Every once in a while there is a movie so good it's astonishing, and this morning I saw one. It's called The Cove, and it has just been screened at the Sundance Film Festival to critical acclaim and standing ovations. The film, directed by Louie Psihoyos and produced by the Oceanic Preservation Society, chronicles former dolphin trainer Ric O'Barry's heroic campaign to stop the killing of 2,000 dolphins every year in the Japanese coastal village of Taiji. In the 1960s, O'Barry trained the animals that collectively became known as Flipper to TV viewers - an experience that he has spent decades trying to undo because of the role the television show played in creating the captive dolphin industry in the United States and around the world. He came to believe that dolphins should never be captive, and he has tirelessly campaigned to end the inhumane treatment of these undeniably intelligent, self-aware creatures.
The Cove is a riveting tale, told with skill, substance, and relentless drama. The place that gives rise to the film's name is a secretive cove in Taiji, Japan, and the film tells the story not only of what goes on in this hidden place but the lengths that O'Barry and his team had to go to expose it. The Cove is promoted as "an intelligent/action/adventure/Ocean's Eleven-like horror film wrapped around a tale of redemption and ultimate revenge - oh, and it's a documentary." It justly deserves, and was recently awarded, the Audience Award at Sundance.
This could have been, but is not, a punishing series of images of relentless cruelty. Instead, it places the Japanese fishery in a cultural, historical, and political context, tying it, for example, to the captive dolphin industry and to the failure of the International Whaling Commission, the only international forum devoted exclusively to the regulation of whaling but which, inexplicably, excludes any jurisdiction over, and therefore protection for, dolphins, porpoises, and other small whales. Claiming that the dolphins are "pests," depleting the world's fish stocks, the small group of fishermen who make their living in the cove do everything they can to prevent the outside world from learning what they're up to. Nothing seems to matter, including the health of their own children. Because dolphin meat is toxic, containing levels of mercury that vastly exceed safe levels, the fishermen have no where to go with the dolphin meat they produce but to serve it to children in mandatory school lunch programs or to market it to Japanese consumers as falsely labeled whale meat.
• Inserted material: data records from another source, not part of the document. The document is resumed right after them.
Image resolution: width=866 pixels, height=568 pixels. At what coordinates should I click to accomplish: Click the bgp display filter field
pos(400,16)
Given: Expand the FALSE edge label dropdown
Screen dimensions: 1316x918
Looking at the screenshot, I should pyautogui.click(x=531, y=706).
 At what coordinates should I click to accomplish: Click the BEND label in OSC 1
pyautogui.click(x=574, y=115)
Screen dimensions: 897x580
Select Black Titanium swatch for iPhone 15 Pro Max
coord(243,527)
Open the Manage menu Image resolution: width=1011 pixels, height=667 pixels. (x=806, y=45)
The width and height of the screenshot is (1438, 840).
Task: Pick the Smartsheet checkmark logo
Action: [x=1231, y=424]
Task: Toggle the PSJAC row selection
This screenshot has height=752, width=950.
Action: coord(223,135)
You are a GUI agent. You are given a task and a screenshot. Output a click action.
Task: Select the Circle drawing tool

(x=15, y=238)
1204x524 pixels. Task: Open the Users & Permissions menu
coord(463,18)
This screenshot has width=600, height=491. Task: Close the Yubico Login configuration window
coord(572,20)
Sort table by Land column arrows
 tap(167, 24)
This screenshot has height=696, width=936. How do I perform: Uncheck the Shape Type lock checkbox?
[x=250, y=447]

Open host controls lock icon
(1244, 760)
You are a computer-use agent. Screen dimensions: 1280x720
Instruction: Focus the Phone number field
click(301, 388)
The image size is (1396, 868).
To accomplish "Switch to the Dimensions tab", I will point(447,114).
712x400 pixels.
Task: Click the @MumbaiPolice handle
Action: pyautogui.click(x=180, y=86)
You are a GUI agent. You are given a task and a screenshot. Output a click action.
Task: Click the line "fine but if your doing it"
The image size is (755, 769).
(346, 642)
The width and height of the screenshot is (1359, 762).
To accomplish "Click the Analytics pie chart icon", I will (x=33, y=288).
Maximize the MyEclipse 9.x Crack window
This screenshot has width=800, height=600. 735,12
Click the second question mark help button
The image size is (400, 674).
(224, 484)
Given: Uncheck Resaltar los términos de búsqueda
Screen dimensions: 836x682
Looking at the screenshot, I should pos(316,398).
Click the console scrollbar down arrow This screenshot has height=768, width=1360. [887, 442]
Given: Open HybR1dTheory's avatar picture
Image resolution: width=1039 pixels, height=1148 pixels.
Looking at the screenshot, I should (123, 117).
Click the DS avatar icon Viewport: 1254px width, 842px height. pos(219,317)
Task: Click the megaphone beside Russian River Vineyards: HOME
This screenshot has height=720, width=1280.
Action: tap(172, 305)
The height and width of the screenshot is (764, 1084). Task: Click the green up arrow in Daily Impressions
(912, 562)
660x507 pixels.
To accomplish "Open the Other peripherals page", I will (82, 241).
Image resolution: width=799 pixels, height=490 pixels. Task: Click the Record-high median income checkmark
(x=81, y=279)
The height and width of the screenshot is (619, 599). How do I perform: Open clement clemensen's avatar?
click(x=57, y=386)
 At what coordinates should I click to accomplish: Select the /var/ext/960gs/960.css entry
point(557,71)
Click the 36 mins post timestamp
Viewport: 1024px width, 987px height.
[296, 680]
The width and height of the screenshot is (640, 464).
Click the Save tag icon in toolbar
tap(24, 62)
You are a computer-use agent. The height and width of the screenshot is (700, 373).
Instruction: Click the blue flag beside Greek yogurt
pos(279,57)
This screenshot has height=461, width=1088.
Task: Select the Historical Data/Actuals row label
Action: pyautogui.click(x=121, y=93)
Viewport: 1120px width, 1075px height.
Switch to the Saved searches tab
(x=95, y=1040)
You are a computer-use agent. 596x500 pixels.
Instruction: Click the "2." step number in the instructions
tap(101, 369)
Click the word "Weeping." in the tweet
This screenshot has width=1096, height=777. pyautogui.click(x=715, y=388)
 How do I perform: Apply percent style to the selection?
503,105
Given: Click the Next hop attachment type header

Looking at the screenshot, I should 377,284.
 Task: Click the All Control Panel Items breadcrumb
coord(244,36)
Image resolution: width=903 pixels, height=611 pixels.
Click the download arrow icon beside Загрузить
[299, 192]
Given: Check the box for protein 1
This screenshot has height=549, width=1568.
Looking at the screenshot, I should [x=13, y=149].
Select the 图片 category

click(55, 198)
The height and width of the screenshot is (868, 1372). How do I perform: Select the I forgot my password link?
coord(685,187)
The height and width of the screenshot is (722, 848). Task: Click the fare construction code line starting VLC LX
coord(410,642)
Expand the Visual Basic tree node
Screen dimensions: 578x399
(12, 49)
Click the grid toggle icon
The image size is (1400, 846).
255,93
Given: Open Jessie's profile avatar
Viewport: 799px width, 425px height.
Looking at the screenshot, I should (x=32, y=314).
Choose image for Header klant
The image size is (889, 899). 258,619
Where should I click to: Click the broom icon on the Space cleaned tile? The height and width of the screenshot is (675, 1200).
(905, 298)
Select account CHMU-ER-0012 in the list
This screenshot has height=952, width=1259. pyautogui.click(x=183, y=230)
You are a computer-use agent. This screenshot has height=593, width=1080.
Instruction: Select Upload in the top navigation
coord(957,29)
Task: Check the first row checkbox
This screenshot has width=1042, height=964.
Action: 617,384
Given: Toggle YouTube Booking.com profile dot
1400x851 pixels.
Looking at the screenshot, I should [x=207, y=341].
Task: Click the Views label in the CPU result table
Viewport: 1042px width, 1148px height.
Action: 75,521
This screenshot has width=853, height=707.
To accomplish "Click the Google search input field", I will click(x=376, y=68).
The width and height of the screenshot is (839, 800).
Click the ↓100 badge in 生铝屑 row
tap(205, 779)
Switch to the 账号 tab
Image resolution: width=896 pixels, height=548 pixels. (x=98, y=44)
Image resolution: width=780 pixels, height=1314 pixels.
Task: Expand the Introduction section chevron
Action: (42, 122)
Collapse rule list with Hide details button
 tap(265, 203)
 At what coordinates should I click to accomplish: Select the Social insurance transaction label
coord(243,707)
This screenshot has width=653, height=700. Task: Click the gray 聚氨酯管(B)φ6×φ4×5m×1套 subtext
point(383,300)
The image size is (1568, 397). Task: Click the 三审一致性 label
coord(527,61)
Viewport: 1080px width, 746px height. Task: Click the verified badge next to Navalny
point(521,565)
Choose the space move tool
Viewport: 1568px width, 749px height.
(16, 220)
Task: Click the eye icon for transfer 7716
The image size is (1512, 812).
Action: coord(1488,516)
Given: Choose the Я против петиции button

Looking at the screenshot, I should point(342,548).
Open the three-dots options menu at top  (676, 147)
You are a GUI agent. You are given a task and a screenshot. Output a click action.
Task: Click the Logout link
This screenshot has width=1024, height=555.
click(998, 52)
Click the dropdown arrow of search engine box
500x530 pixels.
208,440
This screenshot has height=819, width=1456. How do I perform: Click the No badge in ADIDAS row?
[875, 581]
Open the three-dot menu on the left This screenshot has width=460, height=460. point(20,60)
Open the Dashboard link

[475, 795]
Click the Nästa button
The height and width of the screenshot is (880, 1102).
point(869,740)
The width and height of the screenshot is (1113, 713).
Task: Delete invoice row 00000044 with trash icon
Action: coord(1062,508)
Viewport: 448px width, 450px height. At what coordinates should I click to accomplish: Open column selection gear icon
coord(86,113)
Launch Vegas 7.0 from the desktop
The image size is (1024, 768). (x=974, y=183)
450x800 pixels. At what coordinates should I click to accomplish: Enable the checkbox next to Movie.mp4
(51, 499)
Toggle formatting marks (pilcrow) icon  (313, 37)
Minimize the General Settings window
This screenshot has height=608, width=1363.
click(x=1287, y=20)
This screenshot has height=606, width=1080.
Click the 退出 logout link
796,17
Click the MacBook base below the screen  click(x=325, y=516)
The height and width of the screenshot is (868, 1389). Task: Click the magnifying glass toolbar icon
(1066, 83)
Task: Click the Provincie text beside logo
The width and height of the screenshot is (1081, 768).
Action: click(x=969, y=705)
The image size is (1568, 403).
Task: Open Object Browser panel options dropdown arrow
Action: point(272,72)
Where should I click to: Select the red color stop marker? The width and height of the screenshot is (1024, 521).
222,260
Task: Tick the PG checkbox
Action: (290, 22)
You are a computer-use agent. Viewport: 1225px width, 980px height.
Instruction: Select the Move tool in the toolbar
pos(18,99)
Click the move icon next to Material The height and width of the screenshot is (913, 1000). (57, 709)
An international coalition has been working to stop the fishery that is the focus of The Cove and to protect the thousands of dolphins that are driven to their death there each year. SaveJapanDolphins.org has information on steps we all can take, including sending letters to the Japanese Embassy and to President Obama. This movie is a remarkable achievement, and everyone should see it. I hope they'll get the chance.